┌──
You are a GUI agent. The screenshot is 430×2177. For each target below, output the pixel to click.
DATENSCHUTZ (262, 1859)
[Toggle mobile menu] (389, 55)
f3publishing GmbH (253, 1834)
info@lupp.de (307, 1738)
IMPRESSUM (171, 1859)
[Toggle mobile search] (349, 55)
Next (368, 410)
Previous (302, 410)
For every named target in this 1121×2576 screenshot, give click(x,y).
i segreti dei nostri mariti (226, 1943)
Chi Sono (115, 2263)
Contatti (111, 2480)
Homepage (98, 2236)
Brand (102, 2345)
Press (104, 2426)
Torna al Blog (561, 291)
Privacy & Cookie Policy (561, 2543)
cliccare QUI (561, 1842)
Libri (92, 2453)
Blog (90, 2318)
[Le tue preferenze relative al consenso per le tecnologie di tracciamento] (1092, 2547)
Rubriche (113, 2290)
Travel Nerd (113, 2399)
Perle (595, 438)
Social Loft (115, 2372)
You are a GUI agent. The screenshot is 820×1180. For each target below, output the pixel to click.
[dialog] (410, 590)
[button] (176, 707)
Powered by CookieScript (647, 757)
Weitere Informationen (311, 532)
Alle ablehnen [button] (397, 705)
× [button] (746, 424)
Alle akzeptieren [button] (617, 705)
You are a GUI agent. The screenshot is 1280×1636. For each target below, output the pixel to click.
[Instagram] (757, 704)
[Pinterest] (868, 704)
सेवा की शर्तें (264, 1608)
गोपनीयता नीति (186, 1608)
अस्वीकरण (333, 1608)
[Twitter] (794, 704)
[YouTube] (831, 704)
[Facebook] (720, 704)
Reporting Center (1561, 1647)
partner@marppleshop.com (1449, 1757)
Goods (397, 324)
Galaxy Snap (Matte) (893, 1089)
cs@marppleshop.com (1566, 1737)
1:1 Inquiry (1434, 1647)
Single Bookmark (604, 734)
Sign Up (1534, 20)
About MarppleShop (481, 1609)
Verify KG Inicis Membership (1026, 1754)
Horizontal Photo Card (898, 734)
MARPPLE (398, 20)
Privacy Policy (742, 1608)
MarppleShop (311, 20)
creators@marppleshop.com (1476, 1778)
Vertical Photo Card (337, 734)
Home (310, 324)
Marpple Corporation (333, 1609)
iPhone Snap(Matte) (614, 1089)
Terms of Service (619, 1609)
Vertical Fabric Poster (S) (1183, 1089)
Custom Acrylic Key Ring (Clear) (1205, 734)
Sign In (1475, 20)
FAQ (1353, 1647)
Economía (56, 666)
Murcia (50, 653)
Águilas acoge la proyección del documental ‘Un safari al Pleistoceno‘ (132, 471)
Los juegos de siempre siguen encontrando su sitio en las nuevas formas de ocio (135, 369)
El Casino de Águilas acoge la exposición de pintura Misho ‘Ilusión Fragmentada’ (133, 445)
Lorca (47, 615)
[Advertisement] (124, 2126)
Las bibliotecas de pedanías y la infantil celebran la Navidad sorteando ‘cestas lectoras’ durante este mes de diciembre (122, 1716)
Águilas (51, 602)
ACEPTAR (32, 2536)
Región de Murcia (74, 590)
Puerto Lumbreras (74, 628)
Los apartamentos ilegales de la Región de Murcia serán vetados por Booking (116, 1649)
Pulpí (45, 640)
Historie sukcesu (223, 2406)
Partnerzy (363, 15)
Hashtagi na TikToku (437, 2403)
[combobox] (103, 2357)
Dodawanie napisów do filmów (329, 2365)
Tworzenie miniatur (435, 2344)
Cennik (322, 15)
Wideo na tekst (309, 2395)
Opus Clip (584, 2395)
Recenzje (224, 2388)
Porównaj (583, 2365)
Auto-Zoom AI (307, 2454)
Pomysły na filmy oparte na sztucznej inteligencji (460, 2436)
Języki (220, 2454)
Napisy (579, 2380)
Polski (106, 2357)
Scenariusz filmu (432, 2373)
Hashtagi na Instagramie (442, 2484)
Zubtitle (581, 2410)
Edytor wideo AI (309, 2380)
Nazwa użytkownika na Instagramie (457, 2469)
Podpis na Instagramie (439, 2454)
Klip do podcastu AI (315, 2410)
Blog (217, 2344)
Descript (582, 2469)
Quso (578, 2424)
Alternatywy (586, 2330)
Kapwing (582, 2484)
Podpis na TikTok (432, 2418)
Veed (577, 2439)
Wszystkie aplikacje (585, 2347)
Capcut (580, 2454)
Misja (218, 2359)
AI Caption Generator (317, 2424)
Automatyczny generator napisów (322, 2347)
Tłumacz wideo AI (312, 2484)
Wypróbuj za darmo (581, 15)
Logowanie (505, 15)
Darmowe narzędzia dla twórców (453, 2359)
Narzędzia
└──
What is required
Your task is to give the records above again, exactly.

Task response
You are a GUI agent. The screenshot is 430×2177. For each target below, output the pixel to click.
DATENSCHUTZ (262, 1859)
[Toggle mobile menu] (389, 55)
f3publishing GmbH (253, 1834)
info@lupp.de (307, 1738)
IMPRESSUM (171, 1859)
[Toggle mobile search] (349, 55)
Next (368, 410)
Previous (302, 410)
For every named target in this 1121×2576 screenshot, give click(x,y).
i segreti dei nostri mariti (226, 1943)
Chi Sono (115, 2263)
Contatti (111, 2480)
Homepage (98, 2236)
Brand (102, 2345)
Press (104, 2426)
Torna al Blog (561, 291)
Privacy & Cookie Policy (561, 2543)
cliccare QUI (561, 1842)
Libri (92, 2453)
Blog (90, 2318)
[Le tue preferenze relative al consenso per le tecnologie di tracciamento] (1092, 2547)
Rubriche (113, 2290)
Travel Nerd (113, 2399)
Perle (595, 438)
Social Loft (115, 2372)
You are a GUI agent. The screenshot is 820×1180. For each target below, output the pixel to click.
[dialog] (410, 590)
[button] (176, 707)
Powered by CookieScript (647, 757)
Weitere Informationen (311, 532)
Alle ablehnen [button] (397, 705)
× [button] (746, 424)
Alle akzeptieren [button] (617, 705)
You are a GUI agent. The screenshot is 1280×1636. For each target below, output the pixel to click.
[Instagram] (757, 704)
[Pinterest] (868, 704)
सेवा की शर्तें (264, 1608)
गोपनीयता नीति (186, 1608)
अस्वीकरण (333, 1608)
[Twitter] (794, 704)
[YouTube] (831, 704)
[Facebook] (720, 704)
Reporting Center (1561, 1647)
partner@marppleshop.com (1449, 1757)
Goods (397, 324)
Galaxy Snap (Matte) (893, 1089)
cs@marppleshop.com (1566, 1737)
1:1 Inquiry (1434, 1647)
Single Bookmark (604, 734)
Sign Up (1534, 20)
About MarppleShop (481, 1609)
Verify KG Inicis Membership (1026, 1754)
Horizontal Photo Card (898, 734)
MARPPLE (398, 20)
Privacy Policy (742, 1608)
MarppleShop (311, 20)
creators@marppleshop.com (1476, 1778)
Vertical Photo Card (337, 734)
Home (310, 324)
Marpple Corporation (333, 1609)
iPhone Snap(Matte) (614, 1089)
Terms of Service (619, 1609)
Vertical Fabric Poster (S) (1183, 1089)
Custom Acrylic Key Ring (Clear) (1205, 734)
Sign In (1475, 20)
FAQ (1353, 1647)
Economía (56, 666)
Murcia (50, 653)
Águilas acoge la proyección del documental ‘Un safari al Pleistoceno‘ (132, 471)
Los juegos de siempre siguen encontrando su sitio en las nuevas formas de ocio (135, 369)
El Casino de Águilas acoge la exposición de pintura Misho ‘Ilusión Fragmentada’ (133, 445)
Lorca (47, 615)
[Advertisement] (124, 2126)
Las bibliotecas de pedanías y la infantil celebran la Navidad sorteando ‘cestas lectoras’ durante este mes de diciembre (122, 1716)
Águilas (51, 602)
ACEPTAR (32, 2536)
Región de Murcia (74, 590)
Puerto Lumbreras (74, 628)
Los apartamentos ilegales de la Región de Murcia serán vetados por Booking (116, 1649)
Pulpí (45, 640)
Historie sukcesu (223, 2406)
Partnerzy (363, 15)
Hashtagi na TikToku (437, 2403)
[combobox] (103, 2357)
Dodawanie napisów do filmów (329, 2365)
Tworzenie miniatur (435, 2344)
Cennik (322, 15)
Wideo na tekst (309, 2395)
Opus Clip (584, 2395)
Recenzje (224, 2388)
Porównaj (583, 2365)
Auto-Zoom AI (307, 2454)
Pomysły na filmy oparte na sztucznej inteligencji (460, 2436)
Języki (220, 2454)
Napisy (579, 2380)
Polski (106, 2357)
Scenariusz filmu (432, 2373)
Hashtagi na Instagramie (442, 2484)
Zubtitle (581, 2410)
Edytor wideo AI (309, 2380)
Nazwa użytkownika na Instagramie (457, 2469)
Podpis na Instagramie (439, 2454)
Klip do podcastu AI (315, 2410)
Blog (217, 2344)
Descript (582, 2469)
Quso (578, 2424)
Alternatywy (586, 2330)
Kapwing (582, 2484)
Podpis na TikTok (432, 2418)
Veed (577, 2439)
Wszystkie aplikacje (585, 2347)
Capcut (580, 2454)
Misja (218, 2359)
AI Caption Generator (317, 2424)
Automatyczny generator napisów (322, 2347)
Tłumacz wideo AI (312, 2484)
Wypróbuj za darmo (581, 15)
Logowanie (505, 15)
Darmowe narzędzia dla twórców (453, 2359)
Narzędzia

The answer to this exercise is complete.